- _WHAT IS BEING ASKED_
Return the records below word for word, starting at the line containing "has height=715, width=1568." and ending at the line containing "pos(1347,627)", with both of those lines included.

———

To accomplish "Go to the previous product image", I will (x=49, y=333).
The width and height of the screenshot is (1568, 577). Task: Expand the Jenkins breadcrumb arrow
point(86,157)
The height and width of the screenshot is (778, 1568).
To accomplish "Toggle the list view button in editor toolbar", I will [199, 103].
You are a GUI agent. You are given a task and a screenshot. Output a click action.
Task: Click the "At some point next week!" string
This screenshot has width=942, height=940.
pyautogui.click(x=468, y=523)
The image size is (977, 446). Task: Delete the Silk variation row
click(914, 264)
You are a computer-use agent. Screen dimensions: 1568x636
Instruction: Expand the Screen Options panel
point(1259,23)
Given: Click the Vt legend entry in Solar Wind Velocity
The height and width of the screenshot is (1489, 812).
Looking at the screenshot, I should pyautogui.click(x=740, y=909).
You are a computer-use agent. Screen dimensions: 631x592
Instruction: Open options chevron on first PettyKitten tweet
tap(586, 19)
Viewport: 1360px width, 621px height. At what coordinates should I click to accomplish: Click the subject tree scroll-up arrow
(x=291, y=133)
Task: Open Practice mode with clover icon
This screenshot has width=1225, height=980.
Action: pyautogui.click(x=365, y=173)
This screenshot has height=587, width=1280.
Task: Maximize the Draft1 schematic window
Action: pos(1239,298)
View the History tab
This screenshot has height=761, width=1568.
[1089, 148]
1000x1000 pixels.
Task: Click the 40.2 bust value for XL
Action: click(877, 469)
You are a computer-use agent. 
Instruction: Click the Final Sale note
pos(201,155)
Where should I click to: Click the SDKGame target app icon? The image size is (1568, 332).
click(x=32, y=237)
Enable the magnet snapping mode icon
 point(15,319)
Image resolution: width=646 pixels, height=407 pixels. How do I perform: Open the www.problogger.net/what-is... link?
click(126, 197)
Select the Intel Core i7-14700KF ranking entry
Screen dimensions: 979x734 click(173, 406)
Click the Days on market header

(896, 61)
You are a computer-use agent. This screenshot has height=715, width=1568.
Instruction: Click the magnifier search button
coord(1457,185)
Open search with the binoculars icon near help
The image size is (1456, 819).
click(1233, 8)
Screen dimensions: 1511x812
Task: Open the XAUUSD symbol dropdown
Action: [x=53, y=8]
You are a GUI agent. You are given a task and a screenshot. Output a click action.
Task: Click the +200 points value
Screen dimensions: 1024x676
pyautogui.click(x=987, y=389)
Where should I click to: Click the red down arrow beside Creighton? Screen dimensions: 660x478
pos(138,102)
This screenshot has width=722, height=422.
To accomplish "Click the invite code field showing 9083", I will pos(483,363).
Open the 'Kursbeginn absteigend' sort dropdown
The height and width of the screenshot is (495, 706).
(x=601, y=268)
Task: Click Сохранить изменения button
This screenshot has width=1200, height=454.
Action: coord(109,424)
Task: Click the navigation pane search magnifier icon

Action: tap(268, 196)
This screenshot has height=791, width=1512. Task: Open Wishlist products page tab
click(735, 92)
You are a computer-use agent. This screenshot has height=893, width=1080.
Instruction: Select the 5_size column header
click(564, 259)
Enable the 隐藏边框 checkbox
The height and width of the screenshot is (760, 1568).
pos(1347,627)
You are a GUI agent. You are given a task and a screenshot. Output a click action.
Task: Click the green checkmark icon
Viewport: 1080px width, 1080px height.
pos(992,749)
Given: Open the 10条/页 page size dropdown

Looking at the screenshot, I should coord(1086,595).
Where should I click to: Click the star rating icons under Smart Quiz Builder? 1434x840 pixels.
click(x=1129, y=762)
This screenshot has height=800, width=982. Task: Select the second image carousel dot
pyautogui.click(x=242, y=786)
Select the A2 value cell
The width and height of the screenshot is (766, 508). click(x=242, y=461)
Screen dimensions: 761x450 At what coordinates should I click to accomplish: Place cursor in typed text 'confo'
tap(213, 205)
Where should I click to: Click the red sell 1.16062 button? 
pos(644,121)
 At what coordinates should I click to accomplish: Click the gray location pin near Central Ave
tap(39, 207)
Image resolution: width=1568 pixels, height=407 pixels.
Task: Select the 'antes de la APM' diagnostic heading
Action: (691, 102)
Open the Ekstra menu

———

- _TASK RESPONSE_
You are a computer-use agent. This screenshot has height=715, width=1568.
Instruction: Click the magnifier search button
coord(1457,185)
Open search with the binoculars icon near help
The image size is (1456, 819).
click(1233, 8)
Screen dimensions: 1511x812
Task: Open the XAUUSD symbol dropdown
Action: [x=53, y=8]
You are a GUI agent. You are given a task and a screenshot. Output a click action.
Task: Click the +200 points value
Screen dimensions: 1024x676
pyautogui.click(x=987, y=389)
Where should I click to: Click the red down arrow beside Creighton? Screen dimensions: 660x478
pos(138,102)
This screenshot has width=722, height=422.
To accomplish "Click the invite code field showing 9083", I will pos(483,363).
Open the 'Kursbeginn absteigend' sort dropdown
The height and width of the screenshot is (495, 706).
(x=601, y=268)
Task: Click Сохранить изменения button
This screenshot has width=1200, height=454.
Action: coord(109,424)
Task: Click the navigation pane search magnifier icon

Action: tap(268, 196)
This screenshot has height=791, width=1512. Task: Open Wishlist products page tab
click(735, 92)
You are a computer-use agent. This screenshot has height=893, width=1080.
Instruction: Select the 5_size column header
click(564, 259)
Enable the 隐藏边框 checkbox
The height and width of the screenshot is (760, 1568).
pos(1347,627)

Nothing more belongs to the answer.